Wednesday, February 29, 2012

I wax no stalgic

I had a wonderful childhood, growing up in farm land  where everything was dangerous and exciting, but my overprotected grandson is bored.
My parents graduated from Central Michigan University and to protect us from the polio epidemic, they bought a farm house in the country.
Neighbor kids threw dried cow dung at each other like frisbees, and rode in the open bed of pick up trucks.
We jumped from haylofts, sometimes into a pen with a bull to outrun.
We treasured lead toys bigger than our hands, about as heavy as a bowling ball, and painted with lead paint, like the walls of our bedrooms.
Dentists put mercury in our fillings.
Our homes were insulated with asbestos.
We explored dense forests and gravel pits, four to eight children fearlessly led by an eight or nine year old and no one could swim.
Wasps nested under the outhouse holes where we set our posteriors.
There were lots of smells: outhouses, chicken coops, cows, kids that only took a bath once a week in a steel tub heated by tea kettles, but we were used to the odor of ourselves and each other and impervious to germs.
My grandson asked today if we are poor, because we eat a lot of chicken.
Some of my neighbors were so poor, they lacked electricity and indoor running water but they were only poor in earnings.
We were rich in all the ways that mattered, and we knew it.
Everyone owned land, Mother sewed us lovely clothes, we were never hungry or alone.
My grandson does not know that vegetables and tomatoes grow in dirt, or that it takes months to raise a baby chick, so it is eventually possible to steal its eggs and one day cut its head off, hold its feet and dunk its body into boiling water, twist and pull hot feathers off, burn off pin feathers with a candle, cut off neck and feet, extract gizzards, liver, egg sacs and worse, then cook it for three or four hours.
He does not know the meat he eats was once alive, and it died painfully to feed him.
He does not know that someone very poor and far away sews his jeans, jackets and t-shirts.
He is less rich than me when we lived on a farm.


Tuesday, February 28, 2012

Losing a job but finding work, part 1


"I didn't know we were living at the edge of a financial abyss until we fell, but eventually, we hit bottom and now we have a new life, better than the old one," my friend Mary said last week.
She and her husband are among the many who left Michigan during the recession.
"We lost our careers, paychecks and home, but now we are happier," Mary said.
A college student and stay-at-home mom while her kids were young, she finished her bachelor's degree the same month her boys graduated from high school.
Mary looked forward to working, and wanted to contribute to Purdue University tuition in Indiana.
When the boys earned their degrees in business, Mary and her husband moved from Auburn Hills to a smaller home in Brandon Township.
The new home offered five acres of land, a private lake and a pole barn to hold their antique Porsche, SUV, car and the truck her husband needed for the gardening and landscape business he hoped to create "when he found the time."
She commuted an hour each way to her office in Bloomfield Hills, and he drove the truck to an automotive plant where he worked as a manager.
The pressure and their pay seemed great, so Mary bought a time share, allowing them a Hawaiian vacation once or twice a year at a beach-front condo.
They threw lavish parties, even buying, preparing and serving corn beef and cabbage to their church congregation on St.
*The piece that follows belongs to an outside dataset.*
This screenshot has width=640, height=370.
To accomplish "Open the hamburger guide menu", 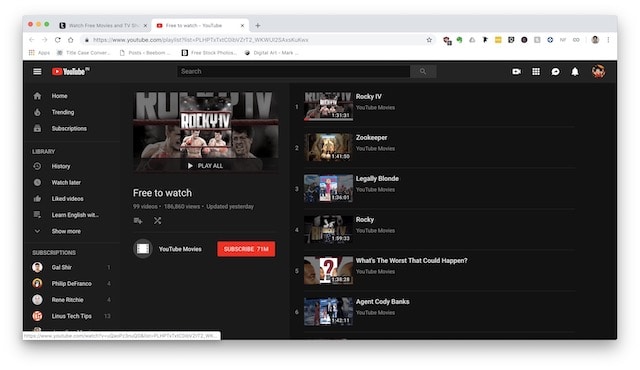I will coord(37,71).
Patrick's Day to celebrate their Irish roots.
Refinancing their mortgage each time the value increased on their home helped pay off credit cards and purchase luxuries.
Mary said: "Everyone believed income and property values could only increase, and with each increase, we could always afford more."
As layoffs started in Michigan, tensions rose with rumors about housing bubbles and corporate downsizing..
"We loved our home even more. On the dock at the edge of the lake, the worries of the day disappeared," she said.
In 2007, Mary survived the first round of layoffs at her office, but was given more work, faster deadlines and pressure from supervisors to do better.
In 2008, she skipped lunch, cancelled vacations, stayed late, took work home.
Then she lost her job in the second round of layoffs.
Stay tuned for Part Two 

Saturday, February 25, 2012

The Lovely Advantages of Not Being Lovely

1. Strangers rarely say, "Has anyone told you how beautiful you are?" to the backside of an older woman as she loads groceries in the car trunk or a woman in her 50's dining with lady friends in their 60's whose feelings were hurt when everyone was young.
2. When a stranger tells a woman older than 55 or so that she is beautiful, she knows he is lying or potentially dangerous unless he's in his 80's or married to her.
3. A woman can hug a male friend or talk to him with their heads nearly touching in front of their own spouses, without incurring jealousy, because the spouses know he's asking if wrinkle creams might work for men or she is asking if he knows what her husband wants to do for his birthday. People when they get old whisper very loudly.
4. A retired husband no longer points to a woman his wife's age with a beautiful coiffure, wearing a tight suit, designer shoes and says, "I bet if you wanted to, you could look like her!"
5. Instead he says, "I'd hate to think how much she pays for a hairdresser, clothes and plastic surgery! I am so glad I married someone so careful with money like you, Honey."
6. When a woman is beautiful and marries a man who is kind, wonderful with kids, romantic and funny but not handsome, people assume he has money and she married it for him. If she gets a promotion, people wonder if she flirted or dated the boss to get it, and that's why she stayed late at the office each night.
7. The older one gets, the swifter the days pass and the slower one's feet move, causing time to reveal its precious nature, making it fitting to fling false eye lashes, high heels, pantie hose, facial masks, electric curlers and clothes that require starch and ironing into the wastebasket with our old self-imposed standards of how to be pretty.
8. One sees beauty in everyone young because youth is beautiful, and beauty in the elderly because age brings wisdom. In the dimming of eyesight, the eyes of the heart grow strong, able to enjoy and appreciate the beauty of all ages.
9. A friend is anyone who smiles or asks "How is your day going?" because the old requirements for choosing a bff fades away, as old best friends forever die, move far away, or lose their driver's license.
10. Husbands, if they age in a noble way, always see their wives not as she looks that day, but as he remembers she looked in the moments she was most dear and beautiful to him.
11. My husband swears I was most lovely to him a year ago when I touched his shoulder, raised his hospital bed, helped his lips find the straw in the ice water I held beneath his chin, and tried to explain why he woke up in Intensive Care.
12. He was most lovely to me whenever he told our sick daughter she could stay with us as long as she needed, even when she moved in with a son, and he insisted their dependence on us was not their failure but our pleasure.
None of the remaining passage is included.